Affaire Quentin : les trois décisions qui ont fracturé la France

Par Jean Guicheteau

Au-delà du cas tragique de la mort du jeune Quentin, battu à mort par des extrémistes de gauche et de la violence révélée des "antifas", cette affaire et les réactions qu'elle a provoquées dans l'opinion publique appelle une réflexion plus profonde sur l'état de notre société et comment nous en sommes arrivé là, suite à une série de mauvaises décisions prises depuis 50 ans. Car cette situation conflictuelle est la résultante de décisions-ou non décisions- politiques précises adoptées par esprit de facilité immédiate sans en mesurer les graves conséquences à terme.

Le refus de la sélection à l'université

Suite à Mai 68, la réforme Edgar FAURE a supprimé toute sélection pour l'entrée à l'université. Il en a résulté un afflux d'étudiants en premier cycle universitaire, étudiants qui n'ont pas pu aller au-delà ou dans des spécialisations où l'offre d'emploi était insuffisante. Ces étudiants ont du se rabattre sur des emplois moins qualifié, situation qu'ils ont vécu parfois comme une trahison des promesses faites par l'enseignement supérieur. Les réformes proposées par la droite (comme DEVAQUET en 1986) ont été combattues dans la rue et aucune majorité politique ne s'est ensuite aventurée à réformer l'entrée à l'université, considérée comme un droit acquis des bacheliers. En contrepartie, les formations supérieures soumises à sélection, comme les grandes écoles d'ingénieurs ou de commerce, ont été favorisées, créant un système d'enseignement à deux vitesses.

Quand on observe le curriculum des députés LFI, on s'aperçoit qu'un grand nombre d'entre eux sont diplômés de l'enseignement supérieur, mais dans des filières sans débouchés suffisants ce qui les conduit à renoncer la plupart du temps à leurs projets professionnels et de promotion sociale, suscitant chez eux une déception, de la colère et le désir de renverser la table.

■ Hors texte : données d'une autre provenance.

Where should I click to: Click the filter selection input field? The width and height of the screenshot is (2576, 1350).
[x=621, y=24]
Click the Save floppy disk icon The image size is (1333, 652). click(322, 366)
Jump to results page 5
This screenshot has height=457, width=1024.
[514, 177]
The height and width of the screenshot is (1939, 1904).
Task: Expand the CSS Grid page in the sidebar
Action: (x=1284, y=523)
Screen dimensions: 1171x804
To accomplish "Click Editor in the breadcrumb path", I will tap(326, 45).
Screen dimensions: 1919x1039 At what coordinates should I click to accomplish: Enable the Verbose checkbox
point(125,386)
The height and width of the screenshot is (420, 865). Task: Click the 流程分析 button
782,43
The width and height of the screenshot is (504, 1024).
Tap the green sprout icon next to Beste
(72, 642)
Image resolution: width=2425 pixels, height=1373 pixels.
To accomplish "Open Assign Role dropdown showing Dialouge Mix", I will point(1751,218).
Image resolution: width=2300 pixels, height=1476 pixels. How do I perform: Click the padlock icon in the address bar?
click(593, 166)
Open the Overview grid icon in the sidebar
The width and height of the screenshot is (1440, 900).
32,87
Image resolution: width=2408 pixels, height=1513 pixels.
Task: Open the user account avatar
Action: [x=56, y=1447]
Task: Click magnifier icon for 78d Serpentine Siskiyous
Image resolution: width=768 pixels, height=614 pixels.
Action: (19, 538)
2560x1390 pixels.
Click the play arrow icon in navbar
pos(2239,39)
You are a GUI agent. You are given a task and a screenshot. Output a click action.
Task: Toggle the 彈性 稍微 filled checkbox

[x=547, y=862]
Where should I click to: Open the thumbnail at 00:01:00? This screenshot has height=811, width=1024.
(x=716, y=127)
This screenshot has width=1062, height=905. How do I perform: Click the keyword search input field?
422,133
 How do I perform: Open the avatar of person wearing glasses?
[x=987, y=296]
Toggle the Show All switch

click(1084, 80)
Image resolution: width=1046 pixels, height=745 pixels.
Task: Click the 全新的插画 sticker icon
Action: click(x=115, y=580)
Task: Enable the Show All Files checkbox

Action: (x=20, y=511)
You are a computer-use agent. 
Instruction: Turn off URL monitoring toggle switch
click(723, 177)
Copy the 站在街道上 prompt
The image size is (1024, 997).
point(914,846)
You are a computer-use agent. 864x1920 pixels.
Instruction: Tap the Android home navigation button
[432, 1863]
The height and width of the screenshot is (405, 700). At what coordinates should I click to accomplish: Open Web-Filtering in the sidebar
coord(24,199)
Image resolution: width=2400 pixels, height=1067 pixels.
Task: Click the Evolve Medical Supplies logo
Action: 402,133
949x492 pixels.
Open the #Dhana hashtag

L'immigration comme solution

Dans les années 70 la massification de l'école avec le prolongement de la scolarité a créé un déficit de main d'oeuvre peu qualifiée dans l'industrie, notamment automobile et sidérurgique. Une solution aurait été, comme dans d'autres pays (Japon), de pousser la robotisation. Au leiu de cela, le patronat a préféré solliciter les gouvernement pour faciliter la venue de travailleurs étrangers, notamment du Maghreb. On est allé les chercher sur place, mais il a fallu les loger et on a utilisé pour cela les grands ensembles péri-urbains construits dans les années 60, dans lesquels ils se sont entassés. Pour eux c'était un progrès, mais pas pour leurs enfants qui se sont sentis piégés dans ces quartiers et sans possibilité de promotion. D'où la délinquance, le trafic de drogue et même les émeutes urbaines récurrentes.

La mondialisation heureuse ? Pas pour tout le monde

Elle prend deux formes complémentaires : l'abaissement massif des barrières tarifaires et la liberté absolue des mouvements de capitaux. Ces choix réalisés au début des années 90 ont accéléré la désindustrialisation de la France, les pouvoirs publics et patronaux n'ayant pas mesuré l'impact social et productif de ces mesures qui permettent de pouvoir facilement faire fabriquer partout dans le monde et ré-importer ensuite à un coût très faible sans droits de douane. Une grande partie de la France rurale du centre de la France s'est retrouvée ainsi condamnée au chômage ou contrainte aux petits boulots mal rémunérés, avec l'impression d'être abandonnée par les pouvoirs publics, d'où d'ailleurs l'abstention massive, les Gilets jaunes ou le vote RN.

Cette situation sociale dégradée est explosive pour notre pays, le jour où ces trois catégories sacrifiées se regrouperont en une seule. Il est donc urgent d'engager une nouvelle politique de formation, d'aménagement du territoire et de contrôle de l'immigration qui nous permettront d'éviter cette échéance dramatique.